The 1996 mental health legislation, while a positive step, has not yet been fully implemented, said Thapa. The law sought to improve awareness of mental health, ensure the availability and accessibility of minimum mental health services, train more professionals, and protect the rights of mentally ill individuals.

A nongovernment organization, the Nepal Mental Health Foundation, advocates for implementing change in the mental health system and for patient rights.

One problem facing the country is the aftermath of a 10-year civil war fought between Maoist guerrillas and the government that ended in 2006, leaving at least 15,000 people dead and at least 100,000 displaced.

In one heavily affected district, for example, 60 percent of the soldiers, a substantial number of them children, had severe posttraumatic stress disorder (PTSD) symptoms, said Thapa. In addition, 33 percent of children who were never associated with armed groups had at least some PTSD symptoms.

“Those children are not now getting treatment,” she said. “We hope that new mental health policies will help.”

There is still no disaster plan in the country and no proper psychiatric management for these issues in place. A good starting point for improving the system would be a baseline epidemiological survey, she said.

When she returns to Nepal, Thapa hopes to use the expertise she is gaining at Howard in several ways. She would like to collaborate with agencies such as the World Health Organization or the U.S. Agency for International Development, which are involved with other aspects of health, on incorporating mental health concerns and basic treatment strategies into the care of mothers and children.

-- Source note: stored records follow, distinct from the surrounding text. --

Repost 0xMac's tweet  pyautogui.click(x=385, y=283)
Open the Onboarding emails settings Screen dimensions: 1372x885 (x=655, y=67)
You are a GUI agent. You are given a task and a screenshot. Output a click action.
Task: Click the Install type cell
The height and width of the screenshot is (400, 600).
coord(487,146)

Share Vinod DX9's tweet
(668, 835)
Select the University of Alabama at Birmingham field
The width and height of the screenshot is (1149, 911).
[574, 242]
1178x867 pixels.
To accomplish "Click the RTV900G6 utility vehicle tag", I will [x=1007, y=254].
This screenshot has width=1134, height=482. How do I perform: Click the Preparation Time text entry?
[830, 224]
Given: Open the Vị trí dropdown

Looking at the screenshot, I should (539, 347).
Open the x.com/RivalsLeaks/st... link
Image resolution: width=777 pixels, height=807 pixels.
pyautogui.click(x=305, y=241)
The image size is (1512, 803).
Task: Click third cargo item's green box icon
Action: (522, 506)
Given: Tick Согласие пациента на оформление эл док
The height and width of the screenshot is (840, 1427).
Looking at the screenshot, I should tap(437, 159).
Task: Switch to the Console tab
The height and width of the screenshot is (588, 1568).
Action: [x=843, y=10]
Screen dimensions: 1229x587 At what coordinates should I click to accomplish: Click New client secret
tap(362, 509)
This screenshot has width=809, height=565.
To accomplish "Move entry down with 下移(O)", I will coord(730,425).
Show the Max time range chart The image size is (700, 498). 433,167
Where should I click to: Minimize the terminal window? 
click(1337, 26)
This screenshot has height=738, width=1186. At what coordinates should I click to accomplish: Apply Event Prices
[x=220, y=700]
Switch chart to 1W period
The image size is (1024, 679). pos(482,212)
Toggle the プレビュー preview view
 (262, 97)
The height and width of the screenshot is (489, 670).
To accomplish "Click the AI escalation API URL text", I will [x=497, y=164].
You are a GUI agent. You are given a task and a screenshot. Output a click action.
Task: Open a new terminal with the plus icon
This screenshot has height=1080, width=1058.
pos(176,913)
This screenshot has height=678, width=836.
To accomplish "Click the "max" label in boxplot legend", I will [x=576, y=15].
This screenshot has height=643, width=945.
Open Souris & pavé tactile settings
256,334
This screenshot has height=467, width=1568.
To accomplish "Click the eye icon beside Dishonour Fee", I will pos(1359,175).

Thapa also sees a role for Nepalese psychiatrists in training primary care professionals in aspects of mental illness to help them recognize psychiatric disorders and provide basic treatment, she said. “We can have a more immediate result with that approach.”

Howard now runs a transcultural psychiatry program in Bermuda (Psychiatric News, February 4, 2011) that could serve as a model for Nepal, said Thapa.

Finally, she would like to work for not only the training of more mental health professionals in her home country, but also a better choice of available psychiatric medications and continued decentralization of the mental health system.